Evaluating the Margins of Breast Cancer Tumors by Using Digital Breast Tomosynthesis with Deep Learning: A Preliminary Assessment
- PMID: 38786329
- PMCID: PMC11119441
- DOI: 10.3390/diagnostics14101032
Evaluating the Margins of Breast Cancer Tumors by Using Digital Breast Tomosynthesis with Deep Learning: A Preliminary Assessment
Abstract
Background: The assessment information of tumor margins is extremely important for the success of the breast cancer surgery and whether the patient undergoes a second operation. However, conducting surgical margin assessments is a time-consuming task that requires pathology-related skills and equipment, and often cannot be provided in a timely manner. To address this challenge, digital breast tomosynthesis technology was utilized to generate detailed cross-sectional images of the breast tissue and integrate deep learning algorithms for image segmentation, achieving an assessment of tumor margins during surgery.
Methods: this study utilized post-operative tissue samples from 46 patients who underwent breast-conserving treatment, and generated image sets using digital breast tomosynthesis for the training and evaluation of deep learning models.
Results: Deep learning algorithms effectively identifying the tumor area. They achieved a Mean Intersection over Union (MIoU) of 0.91, global accuracy of 99%, weighted IoU of 44%, precision of 98%, recall of 83%, F1 score of 89%, and dice coefficient of 93% on the training dataset; for the testing dataset, MIoU was at 83%, global accuracy at 97%, weighted IoU at 38%, precision at 87%, recall rate at 69%, F1 score at 76%, dice coefficient at 86%.

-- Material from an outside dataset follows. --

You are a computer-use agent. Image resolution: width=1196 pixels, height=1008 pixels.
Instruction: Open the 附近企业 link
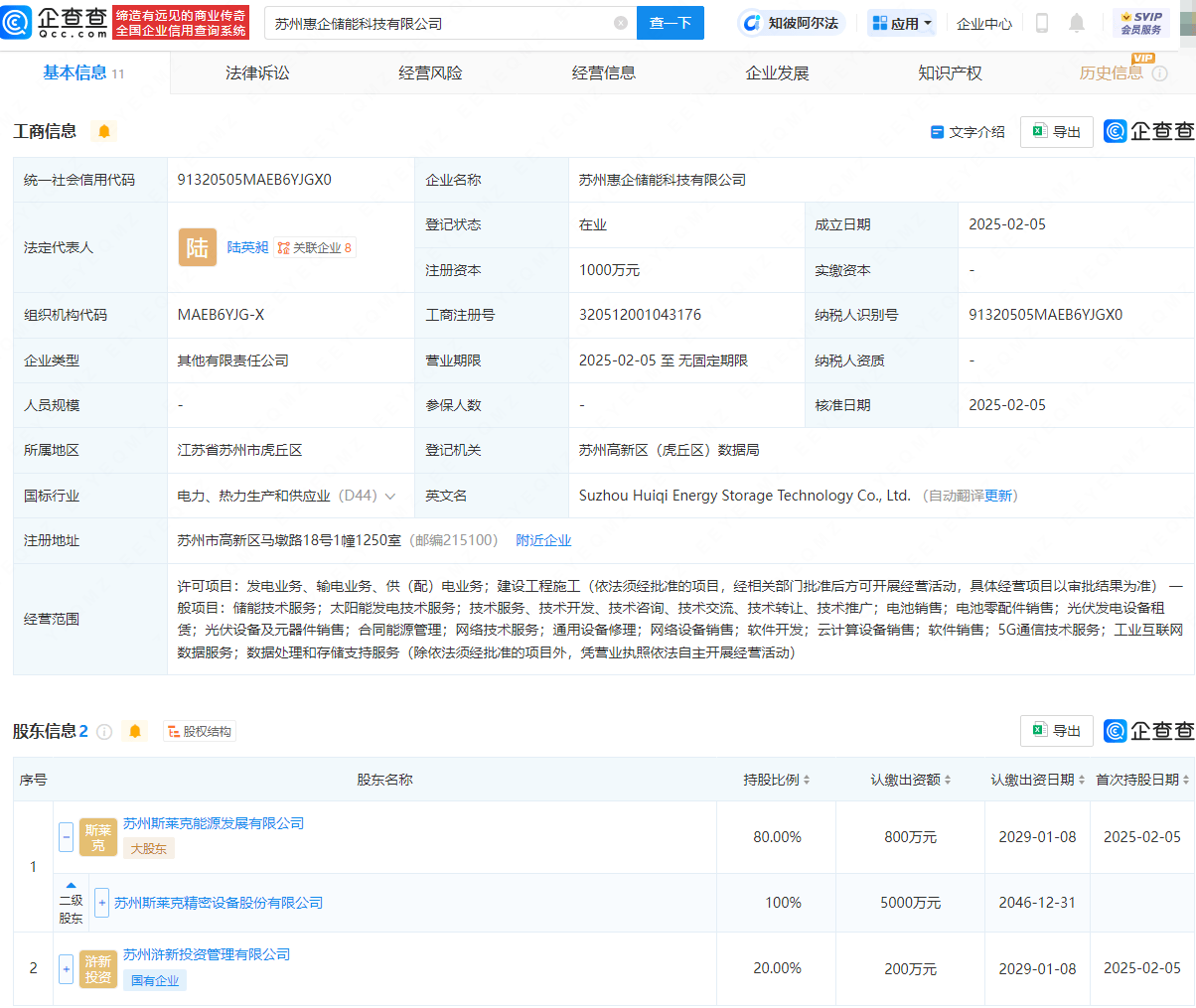543,539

Conclusions: The initial evaluation suggests that the deep learning-based image segmentation method is highly accurate in measuring breast tumor margins. This helps provide information related to tumor margins during surgery, and by using different datasets, this research method can also be applied to the surgical margin assessment of various types of tumors.
Keywords: breast cancer; cancer surgery; deep learning; surgical precision.
Conflict of interest statement
The authors declare no conflicts of interest.